= Beginning of Section =

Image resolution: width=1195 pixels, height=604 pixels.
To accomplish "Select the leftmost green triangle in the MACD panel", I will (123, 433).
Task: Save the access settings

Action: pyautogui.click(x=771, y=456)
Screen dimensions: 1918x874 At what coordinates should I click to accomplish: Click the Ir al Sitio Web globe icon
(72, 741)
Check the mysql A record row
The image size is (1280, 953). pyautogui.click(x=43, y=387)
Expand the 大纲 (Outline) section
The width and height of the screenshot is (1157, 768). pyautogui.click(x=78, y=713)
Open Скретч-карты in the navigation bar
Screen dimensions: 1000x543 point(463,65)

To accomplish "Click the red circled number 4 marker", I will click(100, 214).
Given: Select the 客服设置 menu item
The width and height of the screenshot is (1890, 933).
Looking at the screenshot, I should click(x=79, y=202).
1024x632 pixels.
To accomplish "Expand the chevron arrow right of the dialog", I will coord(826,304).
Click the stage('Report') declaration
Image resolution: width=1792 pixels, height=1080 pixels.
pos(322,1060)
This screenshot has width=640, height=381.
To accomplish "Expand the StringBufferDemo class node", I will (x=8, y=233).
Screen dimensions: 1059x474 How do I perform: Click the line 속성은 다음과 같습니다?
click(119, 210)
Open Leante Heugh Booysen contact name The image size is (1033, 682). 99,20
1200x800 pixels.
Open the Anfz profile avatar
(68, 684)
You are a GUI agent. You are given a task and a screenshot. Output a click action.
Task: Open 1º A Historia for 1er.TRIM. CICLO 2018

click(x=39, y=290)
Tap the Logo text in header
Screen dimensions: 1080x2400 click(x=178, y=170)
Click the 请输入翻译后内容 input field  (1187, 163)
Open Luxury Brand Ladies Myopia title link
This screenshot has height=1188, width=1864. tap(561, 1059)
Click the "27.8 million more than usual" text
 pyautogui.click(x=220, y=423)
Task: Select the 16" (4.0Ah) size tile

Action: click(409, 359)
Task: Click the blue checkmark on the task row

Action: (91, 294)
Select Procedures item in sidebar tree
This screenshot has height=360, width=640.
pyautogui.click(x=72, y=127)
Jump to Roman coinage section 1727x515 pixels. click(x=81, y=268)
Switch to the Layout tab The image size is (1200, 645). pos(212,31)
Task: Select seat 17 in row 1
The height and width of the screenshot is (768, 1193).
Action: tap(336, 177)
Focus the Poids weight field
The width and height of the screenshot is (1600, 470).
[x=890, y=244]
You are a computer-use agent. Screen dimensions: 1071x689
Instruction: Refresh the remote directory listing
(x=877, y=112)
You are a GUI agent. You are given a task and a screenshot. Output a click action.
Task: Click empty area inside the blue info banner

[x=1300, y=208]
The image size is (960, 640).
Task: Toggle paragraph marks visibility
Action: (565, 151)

= End of Section =

What needs to be done:
Quote all the records exactly, please, leaving none out.

Task output:
Image resolution: width=1195 pixels, height=604 pixels.
To accomplish "Select the leftmost green triangle in the MACD panel", I will (123, 433).
Task: Save the access settings

Action: pyautogui.click(x=771, y=456)
Screen dimensions: 1918x874 At what coordinates should I click to accomplish: Click the Ir al Sitio Web globe icon
(72, 741)
Check the mysql A record row
The image size is (1280, 953). pyautogui.click(x=43, y=387)
Expand the 大纲 (Outline) section
The width and height of the screenshot is (1157, 768). pyautogui.click(x=78, y=713)
Open Скретч-карты in the navigation bar
Screen dimensions: 1000x543 point(463,65)

To accomplish "Click the red circled number 4 marker", I will click(100, 214).
Given: Select the 客服设置 menu item
The width and height of the screenshot is (1890, 933).
Looking at the screenshot, I should click(x=79, y=202).
1024x632 pixels.
To accomplish "Expand the chevron arrow right of the dialog", I will coord(826,304).
Click the stage('Report') declaration
Image resolution: width=1792 pixels, height=1080 pixels.
pos(322,1060)
This screenshot has width=640, height=381.
To accomplish "Expand the StringBufferDemo class node", I will (x=8, y=233).
Screen dimensions: 1059x474 How do I perform: Click the line 속성은 다음과 같습니다?
click(119, 210)
Open Leante Heugh Booysen contact name The image size is (1033, 682). 99,20
1200x800 pixels.
Open the Anfz profile avatar
(68, 684)
You are a GUI agent. You are given a task and a screenshot. Output a click action.
Task: Open 1º A Historia for 1er.TRIM. CICLO 2018

click(x=39, y=290)
Tap the Logo text in header
Screen dimensions: 1080x2400 click(x=178, y=170)
Click the 请输入翻译后内容 input field  (1187, 163)
Open Luxury Brand Ladies Myopia title link
This screenshot has height=1188, width=1864. tap(561, 1059)
Click the "27.8 million more than usual" text
 pyautogui.click(x=220, y=423)
Task: Select the 16" (4.0Ah) size tile

Action: click(409, 359)
Task: Click the blue checkmark on the task row

Action: (91, 294)
Select Procedures item in sidebar tree
This screenshot has height=360, width=640.
pyautogui.click(x=72, y=127)
Jump to Roman coinage section 1727x515 pixels. click(x=81, y=268)
Switch to the Layout tab The image size is (1200, 645). pos(212,31)
Task: Select seat 17 in row 1
The height and width of the screenshot is (768, 1193).
Action: tap(336, 177)
Focus the Poids weight field
The width and height of the screenshot is (1600, 470).
[x=890, y=244]
You are a computer-use agent. Screen dimensions: 1071x689
Instruction: Refresh the remote directory listing
(x=877, y=112)
You are a GUI agent. You are given a task and a screenshot. Output a click action.
Task: Click empty area inside the blue info banner

[x=1300, y=208]
The image size is (960, 640).
Task: Toggle paragraph marks visibility
Action: (565, 151)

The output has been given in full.